▶ EXTRACT PROVIDED:
Tuesday, November 5, 2024

Fairness and Bail

In July 2022, the Supreme Court delivered what proved to be the the last significant milestone on the law of bail — its judgment in Satender Kumar Antil v. CBI [(2022) 10 SCC 51]. At the time, I had noted that the judgment was quite a mixed bag. On some issues, such as arresting persons and denying bail after completing the investigation, it unequivocally expressed a preference for personal liberty. On others, such as actually laying down clearer guidelines for exercising bail discretion, it did not do much. And it left the subject with a plea to Parliament — forlorn, as it turned out — to think of coming up with a dedicated law on the matter of bail as is prevalent in some other countries (the UK example was cited).

▶ WRITTEN TASK: According to the post on fairness and bail, which country's example did the Supreme Court cite when urging Parliament to consider a dedicated bail law?

▶ LISTED RECORDS:

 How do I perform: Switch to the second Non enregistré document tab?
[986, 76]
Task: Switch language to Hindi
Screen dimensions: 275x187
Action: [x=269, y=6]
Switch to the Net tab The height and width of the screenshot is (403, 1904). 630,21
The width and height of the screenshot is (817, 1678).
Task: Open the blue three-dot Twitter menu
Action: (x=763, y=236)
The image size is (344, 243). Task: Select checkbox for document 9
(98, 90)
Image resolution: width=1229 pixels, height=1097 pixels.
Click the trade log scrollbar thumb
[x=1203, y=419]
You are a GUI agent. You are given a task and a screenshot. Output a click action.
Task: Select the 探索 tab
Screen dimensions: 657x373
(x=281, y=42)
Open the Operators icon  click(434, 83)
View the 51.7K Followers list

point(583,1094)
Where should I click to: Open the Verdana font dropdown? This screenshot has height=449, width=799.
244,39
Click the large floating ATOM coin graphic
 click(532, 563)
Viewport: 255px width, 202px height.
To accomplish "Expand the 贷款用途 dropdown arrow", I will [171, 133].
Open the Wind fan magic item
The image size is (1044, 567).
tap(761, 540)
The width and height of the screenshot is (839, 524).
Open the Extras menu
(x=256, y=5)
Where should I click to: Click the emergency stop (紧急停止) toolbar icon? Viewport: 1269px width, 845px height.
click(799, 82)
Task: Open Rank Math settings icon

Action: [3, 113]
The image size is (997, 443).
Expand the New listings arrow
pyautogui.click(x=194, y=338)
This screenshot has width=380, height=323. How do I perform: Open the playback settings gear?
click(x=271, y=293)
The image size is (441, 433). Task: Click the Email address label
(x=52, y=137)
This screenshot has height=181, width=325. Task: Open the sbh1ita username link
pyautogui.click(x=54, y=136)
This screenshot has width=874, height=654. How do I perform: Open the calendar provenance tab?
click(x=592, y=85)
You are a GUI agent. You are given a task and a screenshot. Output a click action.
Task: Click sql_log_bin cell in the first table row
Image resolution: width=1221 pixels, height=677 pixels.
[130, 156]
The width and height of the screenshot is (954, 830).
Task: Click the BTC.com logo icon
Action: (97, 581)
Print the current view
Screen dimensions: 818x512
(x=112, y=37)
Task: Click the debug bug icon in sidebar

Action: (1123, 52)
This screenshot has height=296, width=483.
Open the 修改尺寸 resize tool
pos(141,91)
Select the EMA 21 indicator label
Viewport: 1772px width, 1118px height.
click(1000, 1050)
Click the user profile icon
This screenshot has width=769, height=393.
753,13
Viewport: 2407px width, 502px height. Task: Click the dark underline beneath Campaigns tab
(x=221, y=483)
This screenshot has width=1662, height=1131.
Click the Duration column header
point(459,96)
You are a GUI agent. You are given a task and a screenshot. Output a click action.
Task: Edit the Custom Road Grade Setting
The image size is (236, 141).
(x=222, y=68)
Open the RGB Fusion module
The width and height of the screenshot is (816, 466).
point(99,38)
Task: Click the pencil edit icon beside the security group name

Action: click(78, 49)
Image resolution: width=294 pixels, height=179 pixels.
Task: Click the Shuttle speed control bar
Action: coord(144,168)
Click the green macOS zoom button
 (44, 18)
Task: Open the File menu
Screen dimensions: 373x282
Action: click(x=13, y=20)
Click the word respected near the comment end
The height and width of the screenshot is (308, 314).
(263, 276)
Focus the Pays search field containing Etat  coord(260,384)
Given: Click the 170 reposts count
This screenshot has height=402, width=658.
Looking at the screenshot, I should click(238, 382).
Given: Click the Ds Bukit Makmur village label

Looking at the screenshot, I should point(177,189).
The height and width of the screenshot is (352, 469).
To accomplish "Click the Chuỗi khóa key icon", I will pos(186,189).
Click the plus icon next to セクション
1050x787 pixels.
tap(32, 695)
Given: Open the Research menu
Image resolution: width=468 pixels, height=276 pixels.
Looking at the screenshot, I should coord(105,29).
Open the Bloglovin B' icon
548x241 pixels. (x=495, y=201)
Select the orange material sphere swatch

▶ SOLUTION FOR THIS TASK: The UK.